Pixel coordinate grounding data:
_ _ _ _
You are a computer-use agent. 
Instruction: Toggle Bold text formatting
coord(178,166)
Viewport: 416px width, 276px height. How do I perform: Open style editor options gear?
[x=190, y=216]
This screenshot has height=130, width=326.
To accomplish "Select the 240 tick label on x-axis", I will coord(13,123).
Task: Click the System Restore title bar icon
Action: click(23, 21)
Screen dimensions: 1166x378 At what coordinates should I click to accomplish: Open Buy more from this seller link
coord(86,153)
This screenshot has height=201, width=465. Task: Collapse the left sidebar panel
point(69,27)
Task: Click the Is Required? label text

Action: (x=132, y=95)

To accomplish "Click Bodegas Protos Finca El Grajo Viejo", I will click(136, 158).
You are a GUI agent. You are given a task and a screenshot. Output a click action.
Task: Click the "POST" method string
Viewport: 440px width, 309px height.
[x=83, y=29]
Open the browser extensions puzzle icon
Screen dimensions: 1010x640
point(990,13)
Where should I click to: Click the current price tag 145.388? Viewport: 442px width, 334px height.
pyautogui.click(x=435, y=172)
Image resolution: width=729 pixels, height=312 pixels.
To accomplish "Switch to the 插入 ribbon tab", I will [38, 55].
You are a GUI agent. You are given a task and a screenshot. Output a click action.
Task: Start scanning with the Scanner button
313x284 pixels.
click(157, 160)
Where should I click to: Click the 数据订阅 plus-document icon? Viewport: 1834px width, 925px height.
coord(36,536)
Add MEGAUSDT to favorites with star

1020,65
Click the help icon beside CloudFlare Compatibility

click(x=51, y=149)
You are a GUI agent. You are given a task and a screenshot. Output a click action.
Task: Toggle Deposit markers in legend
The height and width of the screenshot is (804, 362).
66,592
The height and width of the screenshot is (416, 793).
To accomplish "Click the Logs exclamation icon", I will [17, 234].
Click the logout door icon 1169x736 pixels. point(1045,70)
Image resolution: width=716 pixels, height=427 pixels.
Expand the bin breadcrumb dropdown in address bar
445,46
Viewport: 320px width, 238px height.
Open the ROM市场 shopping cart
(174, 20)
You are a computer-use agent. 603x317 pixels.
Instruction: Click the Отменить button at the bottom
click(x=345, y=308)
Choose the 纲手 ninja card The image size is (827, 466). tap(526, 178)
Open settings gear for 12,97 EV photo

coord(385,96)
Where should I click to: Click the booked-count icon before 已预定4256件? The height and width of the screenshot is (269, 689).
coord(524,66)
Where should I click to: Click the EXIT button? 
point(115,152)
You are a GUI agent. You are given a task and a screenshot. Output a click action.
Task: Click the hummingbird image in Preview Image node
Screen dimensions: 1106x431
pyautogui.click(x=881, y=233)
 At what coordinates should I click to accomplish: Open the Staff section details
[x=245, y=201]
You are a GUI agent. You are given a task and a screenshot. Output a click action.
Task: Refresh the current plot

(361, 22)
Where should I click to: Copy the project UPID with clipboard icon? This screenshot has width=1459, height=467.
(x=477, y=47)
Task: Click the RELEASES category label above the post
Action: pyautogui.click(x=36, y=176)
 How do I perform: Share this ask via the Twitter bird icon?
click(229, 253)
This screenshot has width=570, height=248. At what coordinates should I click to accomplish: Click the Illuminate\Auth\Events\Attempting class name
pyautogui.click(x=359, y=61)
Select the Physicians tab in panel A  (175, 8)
_ _ _ _
(Your goal):
Lines containing the word "resolution" are to be located in the entries and copied.

(Solved exercise):
Image resolution: width=729 pixels, height=312 pixels.
Image resolution: width=716 pixels, height=427 pixels.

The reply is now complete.